De la Vallée d’Aoste au Piémont, quelque 70 trésors cachés sont visitables gratuitement grâce à l’App «Chiese a porte aperte». Une initiative unique en Europe, qui tend à se développer à travers l’Italie.


Le silence règne sur la colline du petit village de Montiglio, au cœur des doux paysages piémontais du Monferrato. Au sommet, l’église de San Lorenzo, datant du Xe siècle, surgit au milieu des cerisiers. Pour y accéder, le téléphone fait office de clé digitale, via l’innovante App « Chiese a porte aperte » (Eglises à portes ouvertes, en français). Une technologie qui non seulement ouvre les portes à un patrimoine artistique caché, mais en dévoile aussi l’histoire. A l’intérieur du lieu sacré, un havre de paix balayé par les rayons de soleil, une voix s’enclenche automatiquement. Ici, le narrateur est le sculpteur du lieu. Il guide le visiteur à travers un récit envoûtant fait de son et de lumière.
Unique en Europe, le projet Chiese a porte aperte naît pour donner une nouvelle vie à des églises souvent fermées, pour la plupart isolées.
« L'idée est née du désir de rendre accessibles les biens ecclésiastiques situés en dehors des villes, mais qui conservent de véritables chefs-d'œuvre d'art. Ces lieux connaissent généralement peu de visiteurs, des horaires irréguliers et des ressources limitées. La technologie permet à chacun d'entrer, en toute autonomie, d'écouter, d’admirer et de comprendre », explique Roberto Canu, coordinateur du système Chiese a porte aperte.

Une visite sensorielle
Après avoir téléchargé gratuitement l’application, il suffit de choisir l’église de son choix, et de réserver un horaire. A l’entrée du lieu, un QR code invite le visiteur à débloquer la porte. A l’intérieur, la narration s’enclenche dans la langue de son choix (italien, français ou anglais pour l’instant). Une musique envoûtante et un récit simple, illuminé par un jeu de lumière identifiant les fresques, les sculptures et autres détails à admirer, accompagnent le spectateur à vivre le lieu.
L’histoire est racontée à la première personne. C’est ainsi que le peintre Guiglielmetto accueille et invite à la découverte des magnifiques fresques décorant la petite église de San Sebastiano (XVe siècle), nichée à Pecetto Torinese sur les collines autour de Turin. Ou encore, que Saint Pons raconte les éléments de fresques préservés depuis le VIIIe siècle dans la chapelle qui porte son nom, San Ponzio, au cœur de la campagne des Langue, à Monticelli d’Alba.
« Nous voulions éviter la solitude technologique, c'est pourquoi nous n'utilisons pas d'écouteurs. La narration est diffusée dans le lieu, pour être écoutée ensemble », ajoute Roberto Canu.
Une communauté bienveillante
Si la technologie est l’actrice principale, le projet vit grâce aux volontaires, véritables voix du territoire.
« Seules les églises entourées d’une communauté bienveillante sont ouvertes. Le projet repose sur la présence de personnes réelles qui nous aident, signalent d’éventuels dysfonctionnements, nous racontent des histoires locales sur lesquelles construire nos récits », explique Roberto Canu. Ce sont aussi des volontaires disponibles pour venir à la rencontre des visiteurs, à l’instar de Francesco, 86 ans, ancien dirigeant chez Fiat où il fait sa carrière. « L'application nous aide, mais je suis toujours disponible si besoin. J’aime accueillir les personnes, voir les touristes qui arrivent parfois de loin pour découvrir notre petite église. C’est ma façon de donner », raconte le volontaire passionné de Montiglio Monferrato.

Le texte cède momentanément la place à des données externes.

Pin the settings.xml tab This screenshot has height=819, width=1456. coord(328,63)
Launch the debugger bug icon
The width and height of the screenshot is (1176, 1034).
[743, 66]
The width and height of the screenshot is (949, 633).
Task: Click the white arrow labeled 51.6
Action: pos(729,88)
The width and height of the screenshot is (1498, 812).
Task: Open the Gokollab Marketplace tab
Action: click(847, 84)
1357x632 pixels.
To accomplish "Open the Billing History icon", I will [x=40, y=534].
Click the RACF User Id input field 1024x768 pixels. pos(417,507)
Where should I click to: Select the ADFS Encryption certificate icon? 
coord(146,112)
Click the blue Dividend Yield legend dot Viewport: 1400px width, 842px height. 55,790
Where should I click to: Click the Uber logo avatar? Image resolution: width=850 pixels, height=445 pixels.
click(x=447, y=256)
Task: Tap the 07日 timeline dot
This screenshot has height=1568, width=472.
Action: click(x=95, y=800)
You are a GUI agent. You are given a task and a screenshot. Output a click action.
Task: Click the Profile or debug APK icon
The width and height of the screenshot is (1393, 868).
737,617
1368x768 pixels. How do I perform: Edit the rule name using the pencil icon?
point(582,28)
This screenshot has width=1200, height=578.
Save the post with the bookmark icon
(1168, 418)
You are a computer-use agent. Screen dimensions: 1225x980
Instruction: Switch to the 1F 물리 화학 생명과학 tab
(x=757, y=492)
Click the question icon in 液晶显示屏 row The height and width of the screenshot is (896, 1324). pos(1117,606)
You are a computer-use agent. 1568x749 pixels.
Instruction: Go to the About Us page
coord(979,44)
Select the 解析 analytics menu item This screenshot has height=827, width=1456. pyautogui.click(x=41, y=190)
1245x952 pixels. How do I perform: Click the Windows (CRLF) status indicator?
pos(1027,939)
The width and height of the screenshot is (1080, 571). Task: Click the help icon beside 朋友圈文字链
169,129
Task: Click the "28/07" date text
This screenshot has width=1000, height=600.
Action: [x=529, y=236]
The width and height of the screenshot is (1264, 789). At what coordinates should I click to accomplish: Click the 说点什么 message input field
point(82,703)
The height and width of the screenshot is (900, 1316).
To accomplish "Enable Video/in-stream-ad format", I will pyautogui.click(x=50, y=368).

Plus de 70 lieux culturels à découvrir
Conçu par la Fondazione CRT et Consulta Regionale des Biens culturels ecclésiastiques, réalisé avec le soutien de la Région du Piémont, le projet compte aujourd’hui plus de 70 lieux entre le Piémont et la Vallée d’Aoste. Et à l’horizon 2026, le Latium, l’Ombrie et la Lombardie s’apprêtent également à ouvrir les portes de lieux artistiques méconnus. Fort de son succès – plus de 1000 visites par mois – le projet aspire à se diversifier sur l’ensemble du territoire. En plus des églises, deux tours médiévales situées dans les Langhe ont déjà intégré le circuit.
« Nous travaillons également sur l’ouverture de moulins, de parcs archéologiques, des lieux de mémoire appelés à vivre », ajoute Roberto Canu. Un projet voué à se transformer de Chiese a porte aperte en « Culture à portes ouvertes ».